L'enquête nationale sur le genre et la corruption au Kenya de 2025 montre que les magistrats des tribunaux ont reçu le montant moyen de pot-de-vin le plus élevé, soit 164 367 KES. La Commission d'éthique et de lutte contre la corruption (EACC) a annoncé ces conclusions.

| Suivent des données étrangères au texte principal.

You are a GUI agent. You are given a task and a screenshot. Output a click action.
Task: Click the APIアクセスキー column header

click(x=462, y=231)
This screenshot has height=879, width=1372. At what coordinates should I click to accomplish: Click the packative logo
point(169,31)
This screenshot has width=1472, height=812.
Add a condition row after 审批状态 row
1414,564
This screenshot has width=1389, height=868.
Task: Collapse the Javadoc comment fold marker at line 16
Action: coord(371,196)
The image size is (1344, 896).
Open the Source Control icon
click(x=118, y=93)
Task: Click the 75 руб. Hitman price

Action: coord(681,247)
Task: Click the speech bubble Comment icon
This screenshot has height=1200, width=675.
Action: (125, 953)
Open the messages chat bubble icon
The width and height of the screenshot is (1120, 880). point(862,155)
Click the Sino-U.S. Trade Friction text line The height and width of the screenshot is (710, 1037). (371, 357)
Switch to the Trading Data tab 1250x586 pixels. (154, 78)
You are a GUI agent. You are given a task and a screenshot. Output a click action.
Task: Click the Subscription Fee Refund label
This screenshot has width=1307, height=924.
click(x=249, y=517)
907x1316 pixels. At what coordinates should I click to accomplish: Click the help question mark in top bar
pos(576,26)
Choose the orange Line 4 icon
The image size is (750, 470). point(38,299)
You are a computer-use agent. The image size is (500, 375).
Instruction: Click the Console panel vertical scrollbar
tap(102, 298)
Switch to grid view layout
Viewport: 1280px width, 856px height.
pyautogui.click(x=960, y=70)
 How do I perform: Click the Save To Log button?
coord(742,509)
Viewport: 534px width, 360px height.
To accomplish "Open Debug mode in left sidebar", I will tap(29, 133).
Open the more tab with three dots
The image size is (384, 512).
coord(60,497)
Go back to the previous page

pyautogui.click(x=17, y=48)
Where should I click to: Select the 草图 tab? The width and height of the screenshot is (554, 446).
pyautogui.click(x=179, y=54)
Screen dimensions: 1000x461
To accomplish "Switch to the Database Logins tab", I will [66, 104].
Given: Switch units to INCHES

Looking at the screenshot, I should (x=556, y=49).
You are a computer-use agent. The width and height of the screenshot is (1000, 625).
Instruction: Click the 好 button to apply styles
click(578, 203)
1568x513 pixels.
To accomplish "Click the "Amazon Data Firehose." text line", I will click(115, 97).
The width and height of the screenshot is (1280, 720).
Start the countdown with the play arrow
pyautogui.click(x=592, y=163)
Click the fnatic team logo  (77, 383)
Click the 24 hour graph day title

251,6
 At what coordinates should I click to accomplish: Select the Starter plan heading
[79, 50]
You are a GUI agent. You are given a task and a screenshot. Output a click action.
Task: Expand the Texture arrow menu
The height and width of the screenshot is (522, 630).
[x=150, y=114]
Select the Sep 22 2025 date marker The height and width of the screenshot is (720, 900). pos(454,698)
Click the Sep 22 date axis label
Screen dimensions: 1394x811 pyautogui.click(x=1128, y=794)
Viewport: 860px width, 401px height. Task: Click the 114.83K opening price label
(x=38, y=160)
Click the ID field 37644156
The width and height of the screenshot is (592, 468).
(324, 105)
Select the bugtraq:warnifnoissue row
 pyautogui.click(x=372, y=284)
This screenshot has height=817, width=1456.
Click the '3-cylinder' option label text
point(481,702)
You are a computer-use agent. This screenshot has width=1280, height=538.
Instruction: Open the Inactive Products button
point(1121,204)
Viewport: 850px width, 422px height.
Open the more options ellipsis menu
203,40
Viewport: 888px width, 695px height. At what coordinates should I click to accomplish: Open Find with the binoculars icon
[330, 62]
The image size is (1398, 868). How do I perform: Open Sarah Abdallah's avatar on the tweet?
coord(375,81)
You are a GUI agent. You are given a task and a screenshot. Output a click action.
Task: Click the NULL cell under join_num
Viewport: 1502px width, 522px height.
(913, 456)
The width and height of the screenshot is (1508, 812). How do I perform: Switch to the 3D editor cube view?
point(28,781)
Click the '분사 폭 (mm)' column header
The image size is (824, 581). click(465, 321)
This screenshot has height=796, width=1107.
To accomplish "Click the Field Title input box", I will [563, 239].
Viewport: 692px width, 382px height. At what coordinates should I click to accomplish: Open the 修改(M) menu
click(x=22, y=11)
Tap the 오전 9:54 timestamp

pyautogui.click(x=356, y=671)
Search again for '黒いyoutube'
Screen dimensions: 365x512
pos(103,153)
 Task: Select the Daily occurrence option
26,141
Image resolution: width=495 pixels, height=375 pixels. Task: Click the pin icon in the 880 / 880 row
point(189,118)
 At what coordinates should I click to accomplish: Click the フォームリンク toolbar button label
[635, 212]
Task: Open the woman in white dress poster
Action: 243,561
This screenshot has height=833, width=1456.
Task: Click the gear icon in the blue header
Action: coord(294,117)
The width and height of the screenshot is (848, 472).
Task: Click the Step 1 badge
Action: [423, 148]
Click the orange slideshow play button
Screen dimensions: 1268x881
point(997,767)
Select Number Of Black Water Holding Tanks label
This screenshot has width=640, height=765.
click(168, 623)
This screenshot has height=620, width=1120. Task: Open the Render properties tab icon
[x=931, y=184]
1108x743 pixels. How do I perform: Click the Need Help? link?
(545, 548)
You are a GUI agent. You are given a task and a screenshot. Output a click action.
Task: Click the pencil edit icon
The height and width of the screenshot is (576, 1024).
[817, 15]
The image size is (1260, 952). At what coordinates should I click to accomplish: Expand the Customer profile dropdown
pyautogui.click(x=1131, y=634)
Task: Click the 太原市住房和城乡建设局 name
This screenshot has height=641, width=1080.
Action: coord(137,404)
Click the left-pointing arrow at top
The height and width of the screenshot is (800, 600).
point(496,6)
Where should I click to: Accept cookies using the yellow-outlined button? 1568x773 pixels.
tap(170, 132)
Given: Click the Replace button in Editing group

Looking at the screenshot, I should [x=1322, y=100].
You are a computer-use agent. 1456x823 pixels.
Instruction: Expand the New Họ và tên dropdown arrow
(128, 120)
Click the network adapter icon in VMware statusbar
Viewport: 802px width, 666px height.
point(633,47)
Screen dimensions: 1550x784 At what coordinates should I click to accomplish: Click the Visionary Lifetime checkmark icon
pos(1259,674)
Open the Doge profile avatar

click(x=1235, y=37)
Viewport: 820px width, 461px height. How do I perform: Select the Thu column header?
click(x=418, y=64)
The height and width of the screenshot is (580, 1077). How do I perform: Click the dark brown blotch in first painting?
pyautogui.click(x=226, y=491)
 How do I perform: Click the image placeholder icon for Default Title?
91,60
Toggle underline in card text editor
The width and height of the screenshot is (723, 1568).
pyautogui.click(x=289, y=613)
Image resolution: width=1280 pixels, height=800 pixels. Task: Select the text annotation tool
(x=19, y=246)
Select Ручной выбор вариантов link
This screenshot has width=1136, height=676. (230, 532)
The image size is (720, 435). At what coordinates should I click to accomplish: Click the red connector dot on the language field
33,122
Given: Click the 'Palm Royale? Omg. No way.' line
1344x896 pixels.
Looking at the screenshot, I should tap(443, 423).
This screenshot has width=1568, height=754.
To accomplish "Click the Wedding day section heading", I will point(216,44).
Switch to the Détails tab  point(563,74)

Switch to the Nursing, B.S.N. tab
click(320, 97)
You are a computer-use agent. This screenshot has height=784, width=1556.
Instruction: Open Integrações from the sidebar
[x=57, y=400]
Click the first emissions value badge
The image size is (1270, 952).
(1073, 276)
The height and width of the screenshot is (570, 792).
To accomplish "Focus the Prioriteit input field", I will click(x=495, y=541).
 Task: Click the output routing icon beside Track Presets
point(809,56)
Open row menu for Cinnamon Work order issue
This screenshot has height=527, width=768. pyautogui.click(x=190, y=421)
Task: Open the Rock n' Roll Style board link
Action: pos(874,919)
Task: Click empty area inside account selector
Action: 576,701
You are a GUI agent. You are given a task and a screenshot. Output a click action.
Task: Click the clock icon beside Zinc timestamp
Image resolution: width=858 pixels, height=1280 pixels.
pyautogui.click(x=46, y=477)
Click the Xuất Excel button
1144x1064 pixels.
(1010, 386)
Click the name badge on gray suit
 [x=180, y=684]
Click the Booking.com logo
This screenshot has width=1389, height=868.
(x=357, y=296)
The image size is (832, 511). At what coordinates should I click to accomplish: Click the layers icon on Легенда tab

Le rapport souligne des variations significatives entre les comtés et les secteurs publics.
L'enquête nationale sur le genre et la corruption au Kenya de 2025, menée par l'EACC avec l'Office des Nations Unies contre la drogue et le crime, le Bureau national des statistiques du Kenya, la Commission nationale pour le genre et l'égalité, et Transparency International Kenya, a révélé que les agents de l'état civil ont reçu le pot-de-vin moyen le plus bas, soit 1 415 KES.
« Les personnes interrogées ayant sollicité des services ont signalé que le pot-de-vin moyen le plus élevé qu'elles ont versé était destiné aux magistrats des tribunaux, atteignant 164 367 KES, tandis que le montant moyen le plus bas (1 415 KES) a été versé aux agents de l'état civil », indique le rapport d'enquête.
Le comté de Kakamega arrive en tête de liste avec une moyenne de 79 305 KES, suivi de West Pokot avec 16 400 KES, Isiolo avec 13 912 KES, Vihiga avec 12 389 KES et Garissa avec 12 297 KES. Nairobi se classe 25e avec 4 223 KES. La moyenne nationale est passée de 4 878 KES en 2024 à 6 724 KES en 2025.
Les demandes de certificats de naissance ont été les plus propices aux pots-de-vin (23,0 pour cent), suivies par les libérations de détention (19,2 pour cent), les services médicaux (12,8 pour cent) et les cartes d'identité nationales (12,3 pour cent). Les citoyens ont principalement versé des pots-de-vin pour accélérer les services (32,1 pour cent), parce que c'était le seul moyen (27,8 pour cent), ou pour éviter des problèmes (12,2 pour cent).